Plasmon mode as a detection of the chiral anomaly in Weyl semimetals

Weyl semimetals are one kind of three-dimensional gapless semimetal with nontrivial topology in the momentum space. The chiral anomaly in Weyl semimetals manifests as a charge imbalance between the Weyl nodes of opposite chiralities induced by parallel electric and magnetic fields. We investigate the chiral anomaly effect on the plasmon mode in both intrinsic and doped Weyl semimetals within the random phase approximation. We prove that the chiral anomaly gives rise to a different plasmon mode in intrinsic Weyl semimetals. We also find the chiral anomaly leads to some exotic properties in the plasmon dispersion in doped Weyl semimetals. Consequently, the unconventional plasmon mode acts as a signature of the chiral anomaly in Weyl semimetals, by which the spectrum of plasmon provides a proper way to detect the Lifshitz transition.

Figure 1

The distribution of electrons in the two Weyl nodes $\chi =\pm$ induced by the chiral anomaly $\left(\mathbf{E}·\mathbf{B}\ne 0\right)$ in undoped Weyl SMs.

Figure 2

Plasmon modes in undoped 3D Weyl SMs with chiral anomaly, i.e., $\mathbf{E}·\mathbf{B}\ne 0$ are calculated within the RPA. The red dotted-dashed line shows the long wavelength plasmon mode, the blue dashed line corresponds to the approximate solution obtained from Eq. (10), and the green solid line represents the exact solution of Eq. (9).

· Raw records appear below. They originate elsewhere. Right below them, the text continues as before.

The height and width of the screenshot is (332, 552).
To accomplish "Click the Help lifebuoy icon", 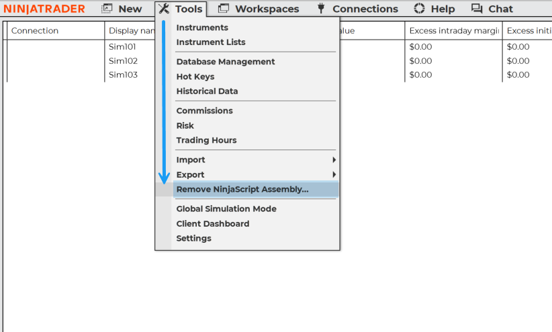I will point(419,9).
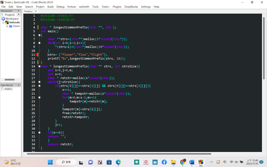Switch to Microsoft Word in taskbar
267x167 pixels.
(192, 162)
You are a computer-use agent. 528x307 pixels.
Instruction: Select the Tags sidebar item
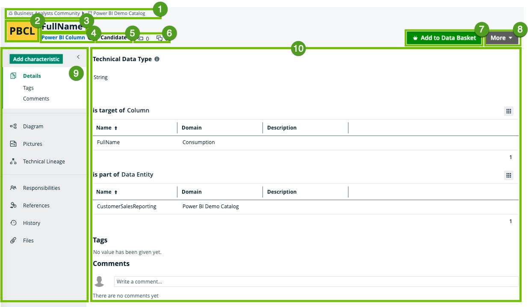pyautogui.click(x=28, y=88)
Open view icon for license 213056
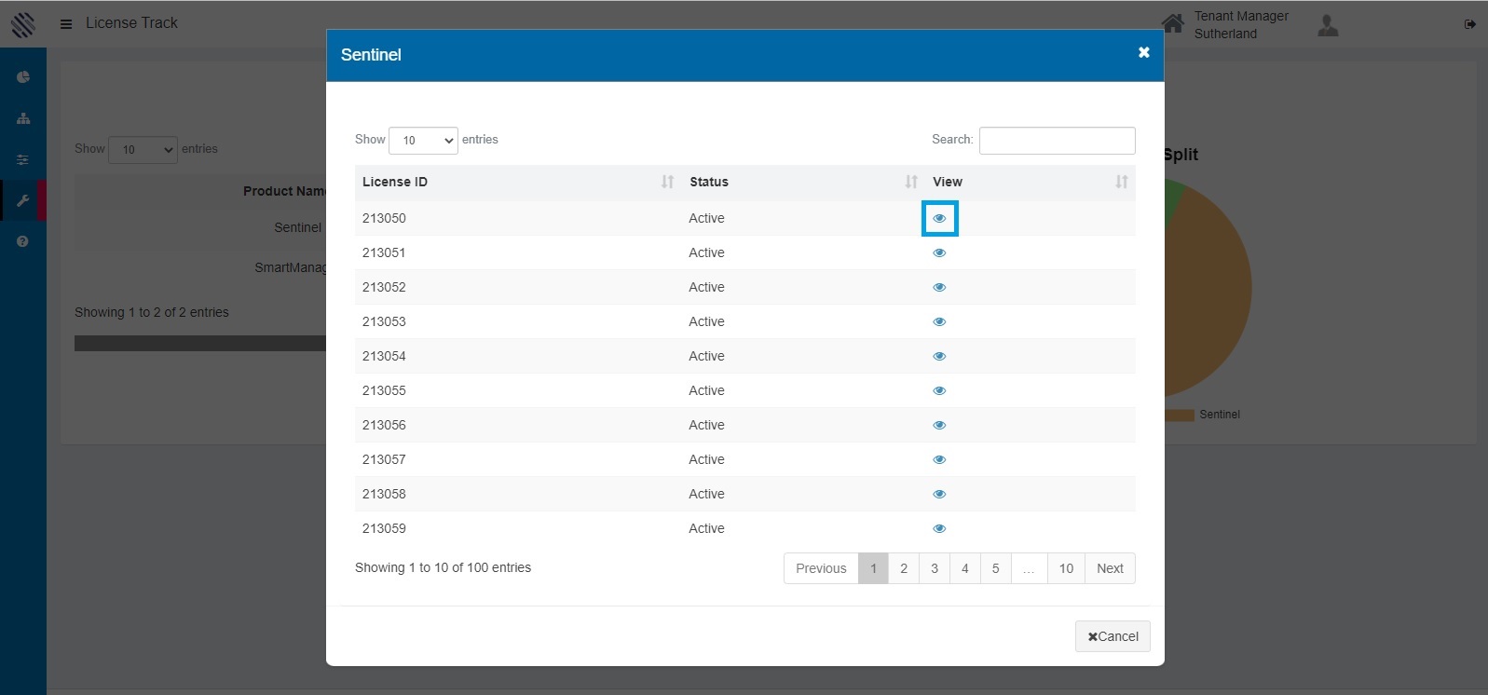Image resolution: width=1488 pixels, height=695 pixels. (x=939, y=425)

The shaded area indicates the intraband and interband SPE regions [39].

Figure 3

(a) Equilibrium distribution of electrons in the two Weyl nodes without chiral anomaly $\left(\mathbf{E}·\mathbf{B}=0\right)$. (b) Fermi levels of the Weyl nodes shift away from the equilibrium position $\mu$ due to the chiral anomaly $\left(\mathbf{E}·\mathbf{B}\ne 0\right)$. ${\mu }_{\pm }$ are the resulting chirality-dependent chemical potentials.

Figure 4

(a) Energy-loss function for a series of values of $\gamma$ in doped Weyl SMs with the chiral anomaly. (b) Dependence of frequencies of the undamped plasmon mode on the ratio $\gamma$. The LT occurs at the turning point of the plasmon dispersion [39].